* Start Available data *

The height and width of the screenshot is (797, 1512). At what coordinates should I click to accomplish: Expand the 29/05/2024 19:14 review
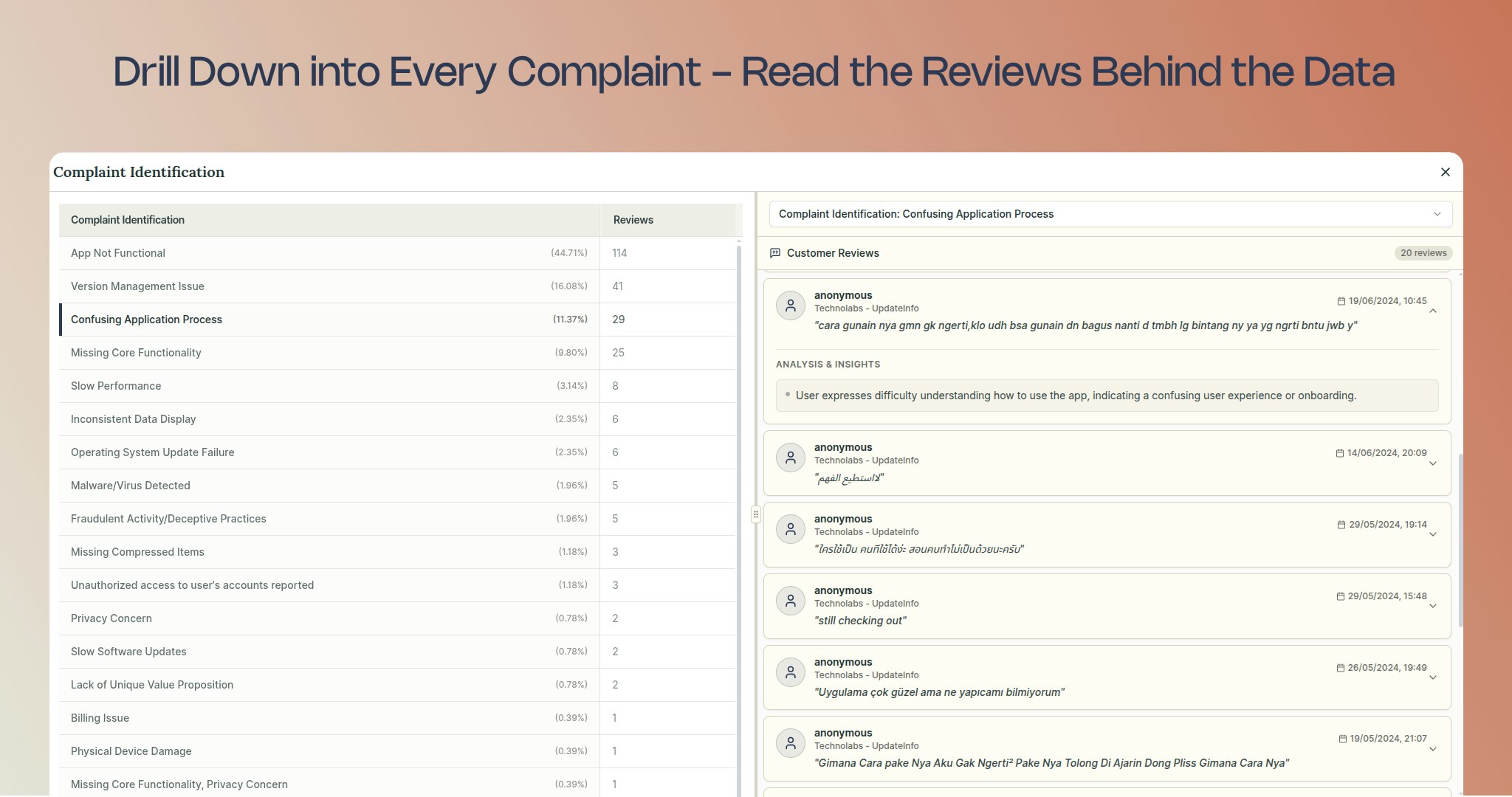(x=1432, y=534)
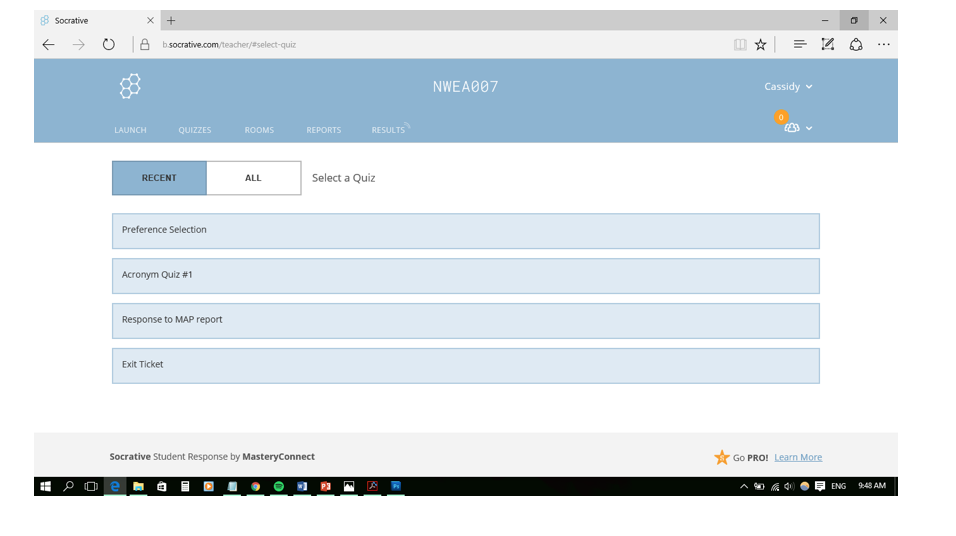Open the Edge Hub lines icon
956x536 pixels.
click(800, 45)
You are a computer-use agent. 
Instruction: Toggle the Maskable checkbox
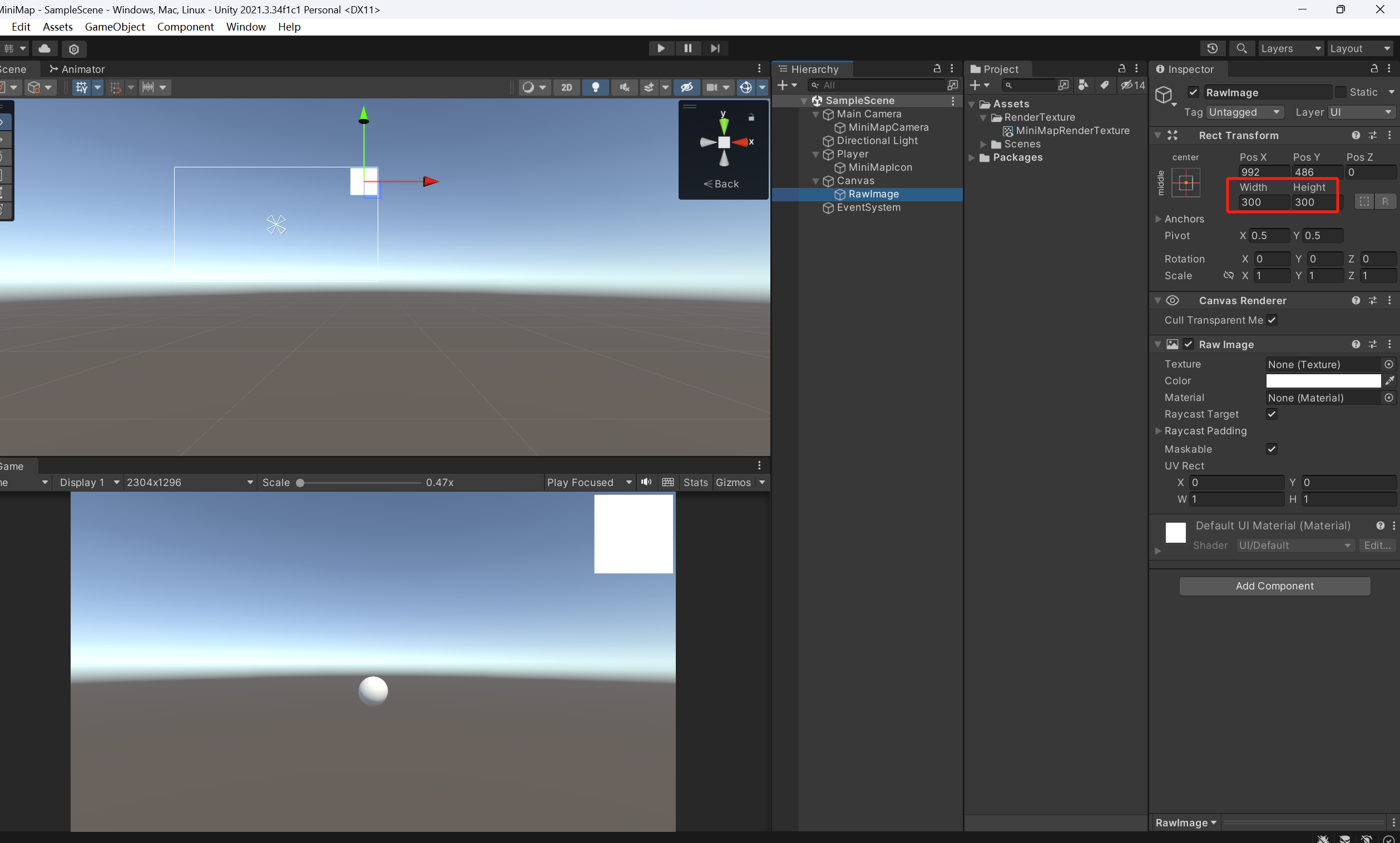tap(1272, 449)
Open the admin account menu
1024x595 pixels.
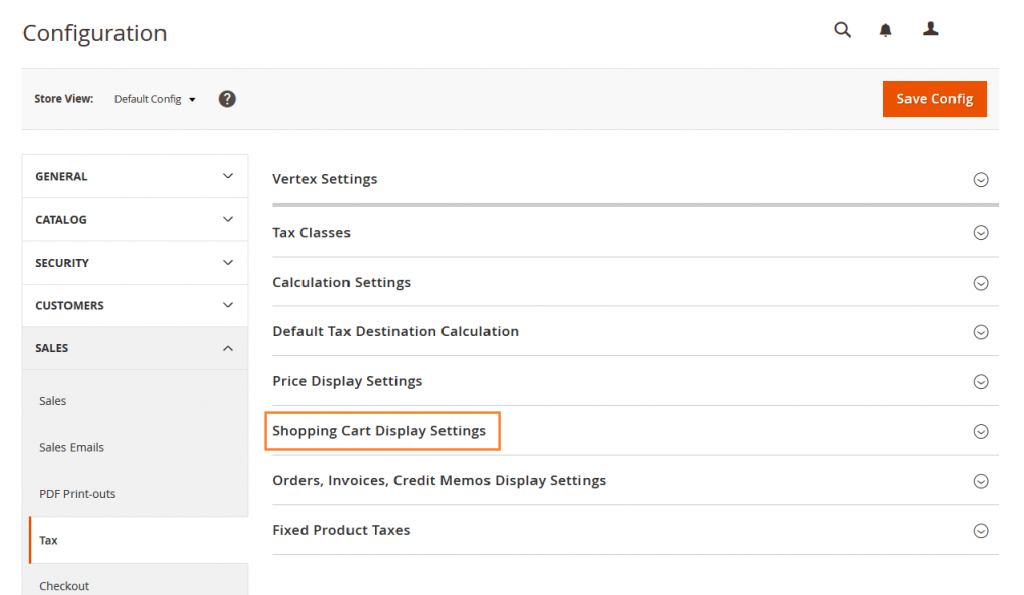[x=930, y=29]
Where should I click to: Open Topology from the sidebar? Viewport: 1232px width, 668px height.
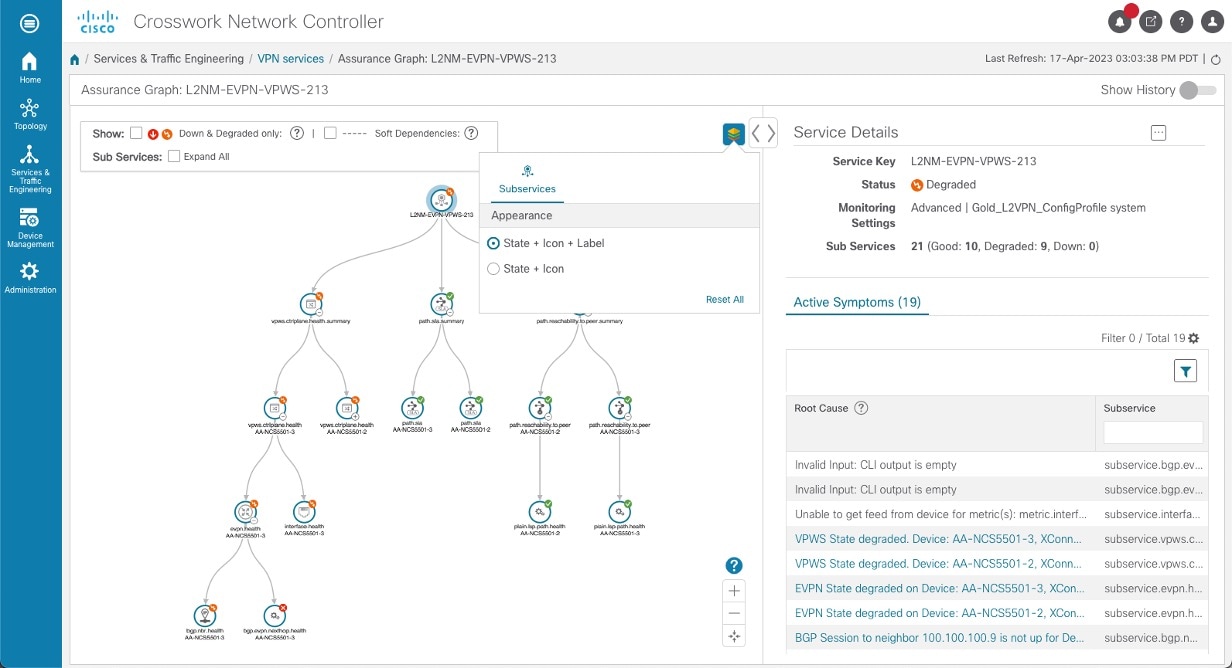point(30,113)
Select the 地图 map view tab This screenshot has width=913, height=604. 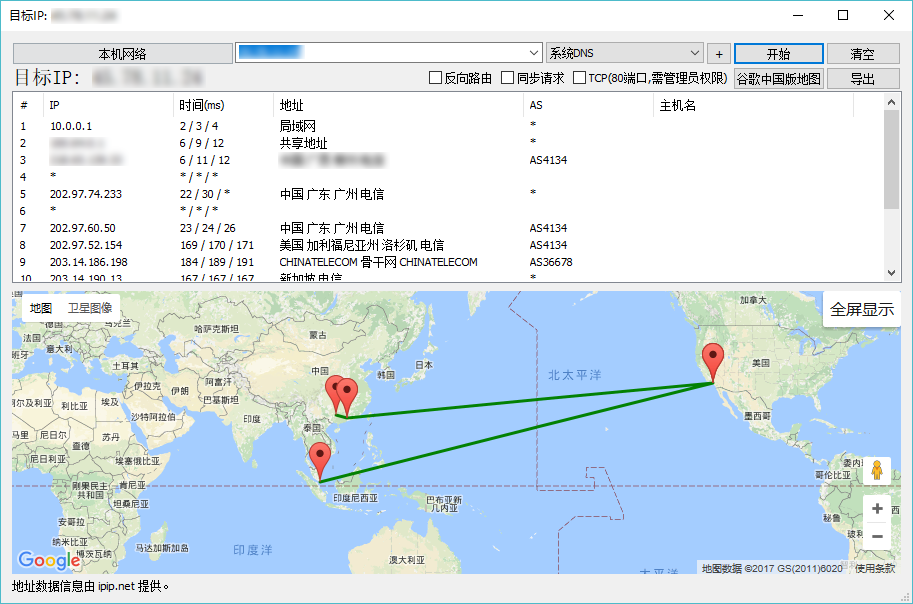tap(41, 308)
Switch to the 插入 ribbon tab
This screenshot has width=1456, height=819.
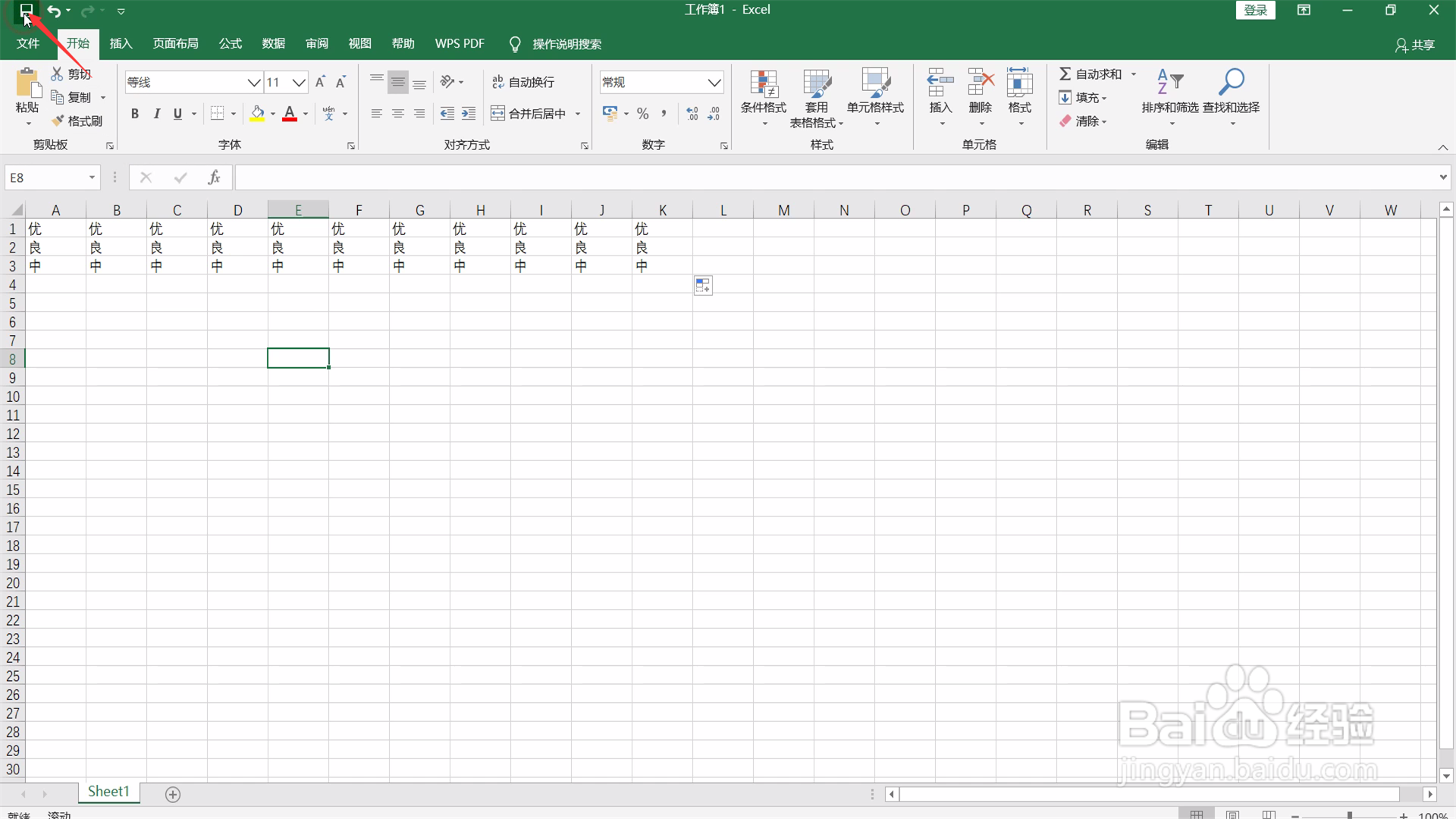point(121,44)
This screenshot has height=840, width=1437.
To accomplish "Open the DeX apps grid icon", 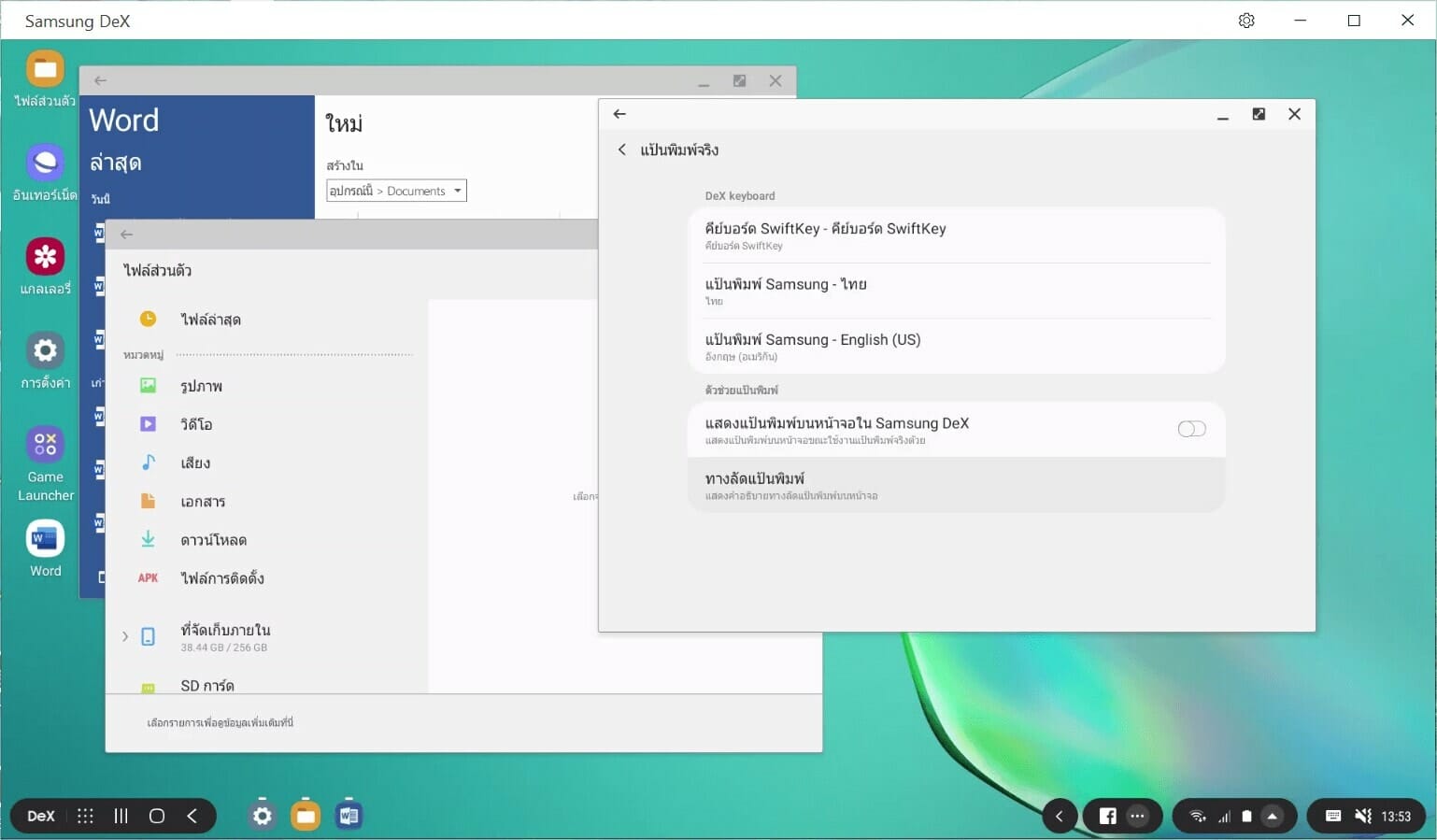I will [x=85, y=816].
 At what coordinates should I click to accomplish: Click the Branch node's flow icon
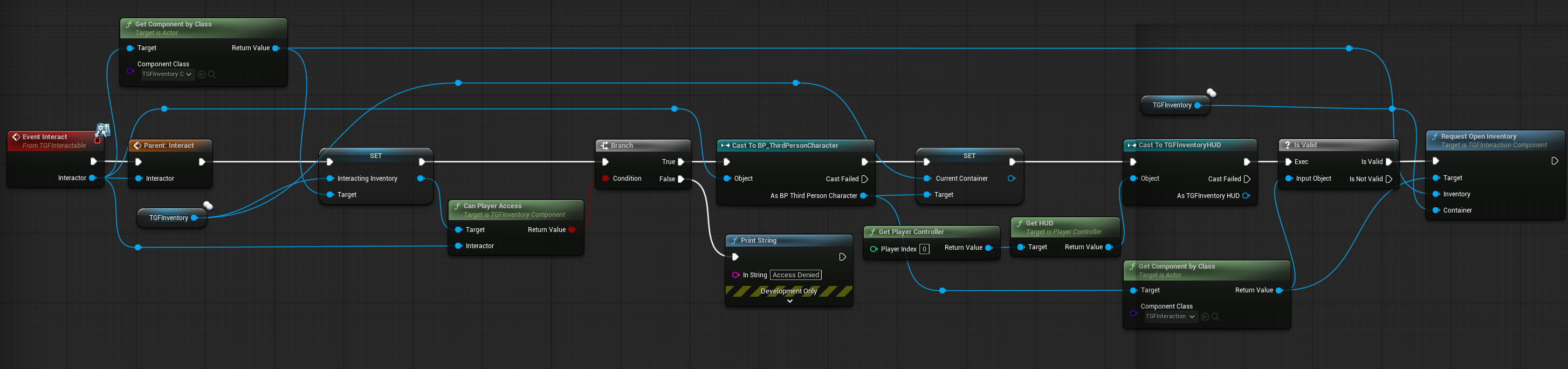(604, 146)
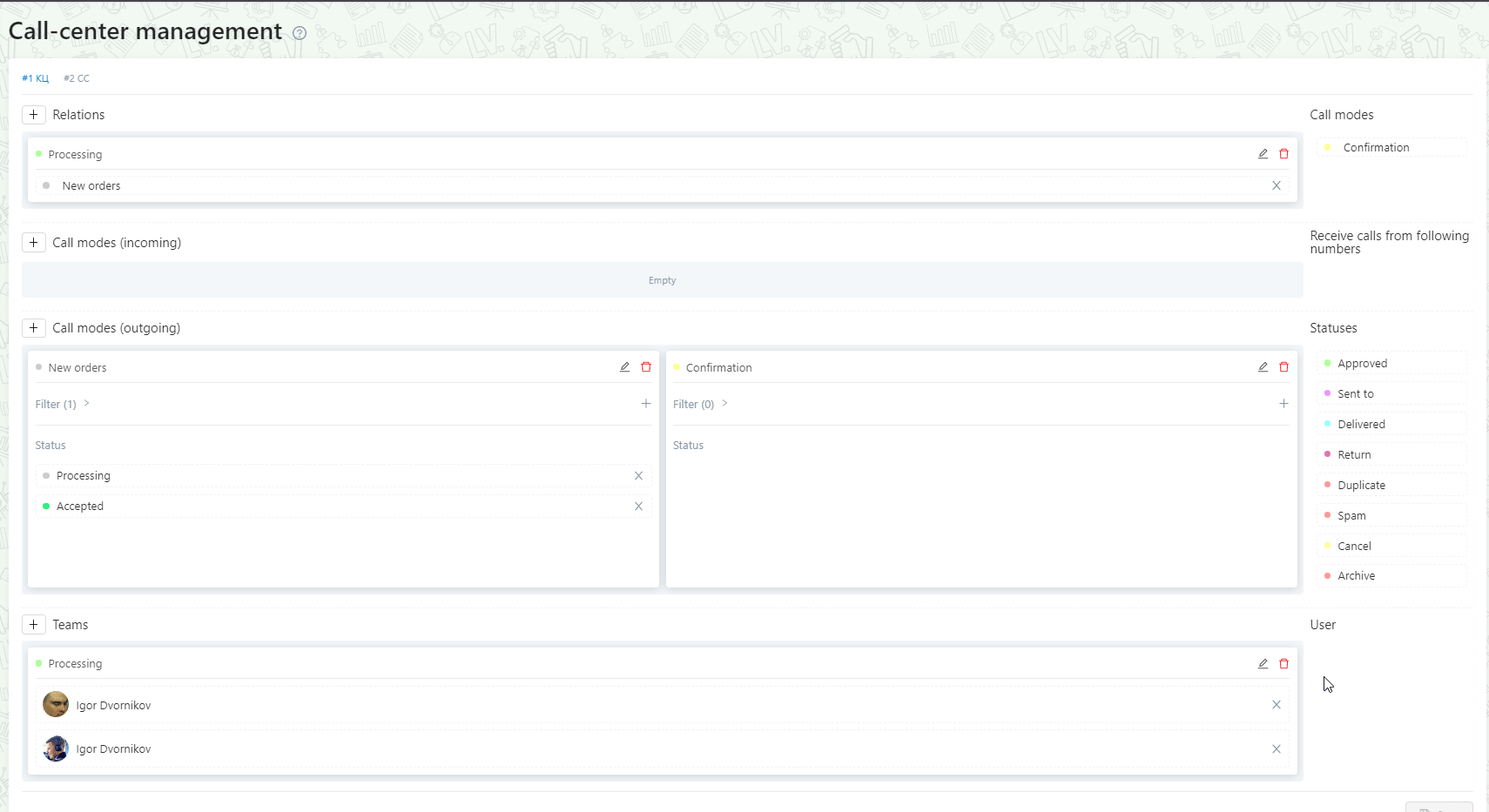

* End Available data *

▶ [Your instructions]
Copy the records word for word, starting at the very beginning and stopping after the line that contains "click(800, 45)", and leave the pictures out of your copy.

▶ [The completed task]
The height and width of the screenshot is (797, 1512). At what coordinates should I click to accomplish: Expand the 29/05/2024 19:14 review
(x=1432, y=534)
Open the Edge Hub lines icon
956x536 pixels.
click(800, 45)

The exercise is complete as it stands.